A wireless sensor network is a network formed through self-organization by a large number of low-cost sensor nodes capable of sensing, data processing, and wireless communication [1]. Operating independently of infrastructure such as base stations or mobile routers, these nodes self-organize into a network using specific distributed protocols. The network collaboratively monitors, senses, and collects information regarding the environment or specific targets within its coverage area and processes this data, enabling users to access extensive, detailed, and reliable information anytime, anywhere, and under various conditions—particularly in scenarios where only wireless communication is feasible.
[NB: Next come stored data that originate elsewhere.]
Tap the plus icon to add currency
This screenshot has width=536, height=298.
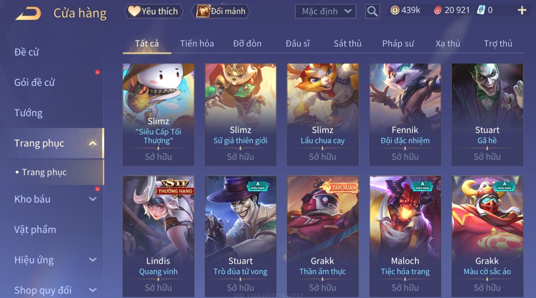point(522,10)
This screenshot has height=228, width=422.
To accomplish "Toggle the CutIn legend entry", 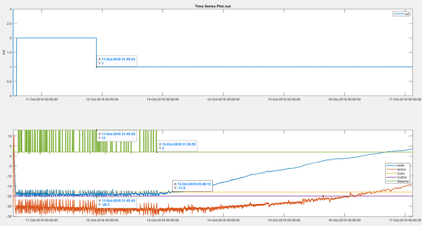I will pyautogui.click(x=401, y=173).
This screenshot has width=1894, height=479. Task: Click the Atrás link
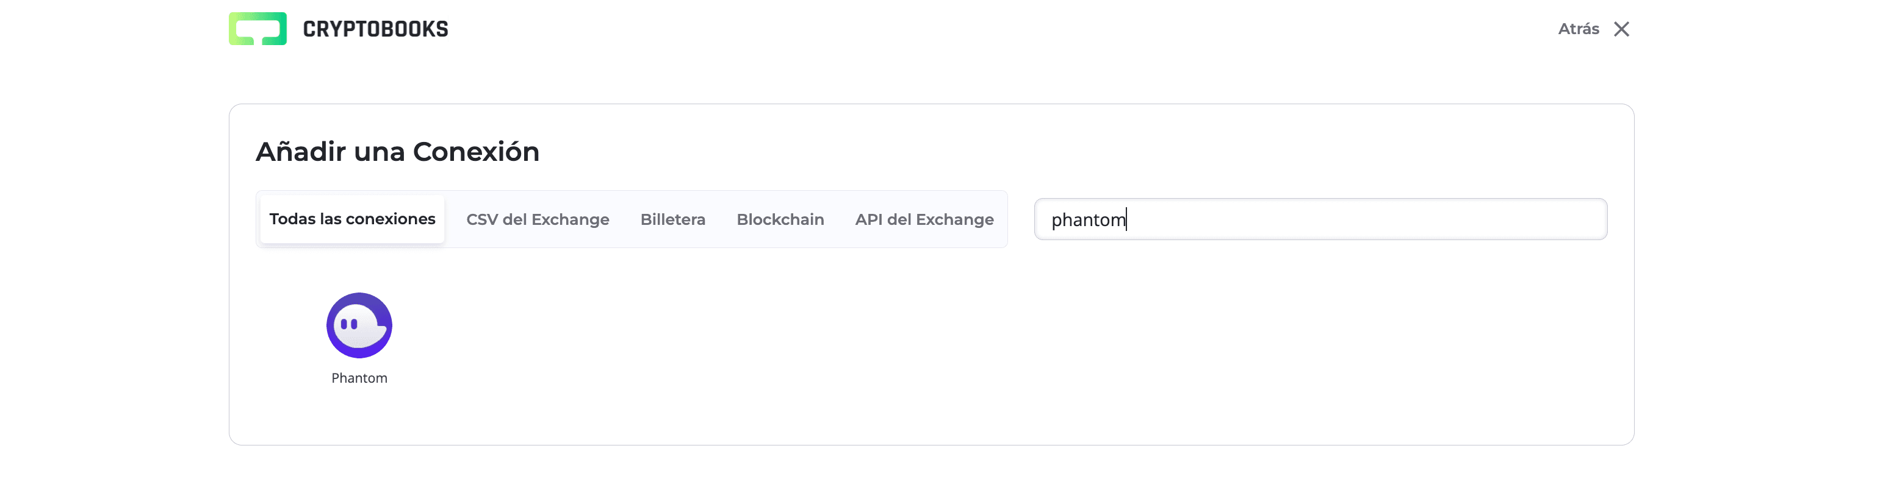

Consequently, such network systems find wide application in fields including national defense and security, environmental monitoring, traffic management, healthcare, manufacturing, counter-terrorism, and disaster relief.
As the scope of wireless sensor network applications continues to expand, these networks are frequently deployed in extreme environments to collect data. Due to the limited power, storage, and computational capabilities of sensor nodes—combined with harsh operating conditions—these nodes are more prone to failure than those in traditional networks. Maintaining high-quality service while minimizing energy consumption under such circumstances presents a significant challenge, and effective fault management plays a crucial role in achieving these objectives. Consequently, fault management in wireless sensor networks is of great importance.
When a network or system failure occurs, network fault management becomes the primary tool for administrators; consequently, fault management is arguably the most critical aspect of overall network management.
However, the situation is complicated by the fact that network faults involve equipment from various vendors and of different types, complex network topologies, and differing criteria used by various organizations to classify fault types.
From the user's perspective, the goal is for network operations to run smoothly in daily life and work, ensuring that information transmission remains uninterrupted by network failures. Conversely, from the perspective of network operators and administrators, the priority is to rapidly identify the root cause of any failure that occurs during network operation. These various factors have contributed to the relatively slow pace of research into fault management for wireless sensor networks in recent years. Drawing on fault management practices in traditional networks, the following section outlines fault management in wireless sensor networks by categorizing it into three distinct stages: fault detection, fault diagnosis, and fault recovery .
To identify the existence of a fault, it is necessary to collect data regarding the network's status. Generally, when a network fault occurs, network devices enter an abnormal state; by obtaining device status information, faults can be detected promptly. There are two methods for collecting network status information: devices reporting critical network events to the management system, and the network management system periodically querying the status of network devices—a process known as active polling.
Typically, network management systems employ a combination of these two methods. When the status of network components is monitored, minor or simple faults are usually recorded in error logs without requiring special handling, whereas more serious faults must be reported via the network manager—a process referred to as "alarming."
Based on the location of the entity performing the fault detection, fault detection methods for wireless sensor networks can be classified into centralized and distributed approaches.
Wireless sensor networks (WSNs) are widely applied, and since they are generally considered to constitute the foundational layer of the Internet of Things (IoT), research into WSNs offers valuable guidance for practical applications. This paper classifies, describes, and analyzes fault detection methods for wireless sensor networks, providing significant insight for future research in this field.